Ada tiga tahapan seseorang bisa mengamalkan amalan digdaya tanpa aji. Pertama, seseorang harus memiliki tekad yang kuat. Tekad ini merujuk pada semangat dan keberanian diri dalam menghadapi segala masalah, seperti fitnah, ancaman dan bahkan bujukan nafsu dunia. Tekad ada karena ada niat, sebab segala sesuatu itu ada karena niat. Untuk mendapatkan aji tekad, tidak perlu melakukan tirakat atau aji kanugaran, tetapi hanya melandasi sikap dan tindakan dengan menanamkan keberanian, keadilan dan niat yang baik dalam diri serta kepasrahan kepada Tuhan.

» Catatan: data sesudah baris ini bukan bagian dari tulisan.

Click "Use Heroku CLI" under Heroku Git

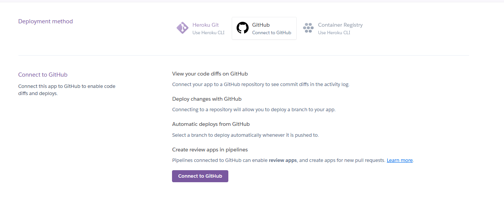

Kedua, pasrah. Ilmu pasrah yang dimaksudkan oleh Raden Mas Pandji Sosrokartono, disebut juga tawakkal. Menyerahkan diri dengan sepenuh hati kepada kuasa Illahi. Ilmu tawakkal bisa diperoleh dengan menanamkan pengertian kepada diri pribadi bahwa tidak ada kuasa selain kuasa Tuhan. Intinya menyerahkan semua persoalan yang kita hadapi kepada Tuhan. Ketika orang telah menyerahkan diri secara total kepada Tuhan, maka Tuhan pulalah yang akan melindungi dan menyelamatkan seseorang dari segala macam godaan.
Ketiga, keadilan. Keadilan hakiki ini sulit didapat dan juga sulit dipraktikan didunia. Sebab keadilan adalah puncak dari kebaikan. Ketika manusia tidak dapat berbuat adil, maka Tuhanlah yang akan memberi keadilan. Oleh sebab itu Raden Mas Pandji Sosrokartono, menyandarkan sifat keadilan sepenuhnya kepada kuasa Tuhan, karena hanya Tuhan yang mampu menegakkan keadilan. Penyandaran tanda keadilan ini adalah merupakan doa seseorang kepada Tuhan. Ketika keadilan Tuhan telah menyertai seseorang hamba, maka kebenaran dan kebaikanlah yang akan diperolehnya.
Nglurug tanpa bala; hanya dapat dilakukan pula dalam sikap pasrah kepada Allah. Ia percaya bahwa laku-lampah dan labuh labet yang dilakukan selama hidupnya adalah untuk kebaikan bersama. Dalam diri pribadi manusia seperti ini ia tidak ada rasa takut dan akan menghadapi semua persoalan dengan menyandarkan kemampuannya pada Allah. Dengan berserah kepada kuasa Ilahi yang kemudian memunculkan pikiran yang benar, perkataan yang benar dan tindakan yang benar ia yakin dapat menyelesaikan semua persoalan yang datang.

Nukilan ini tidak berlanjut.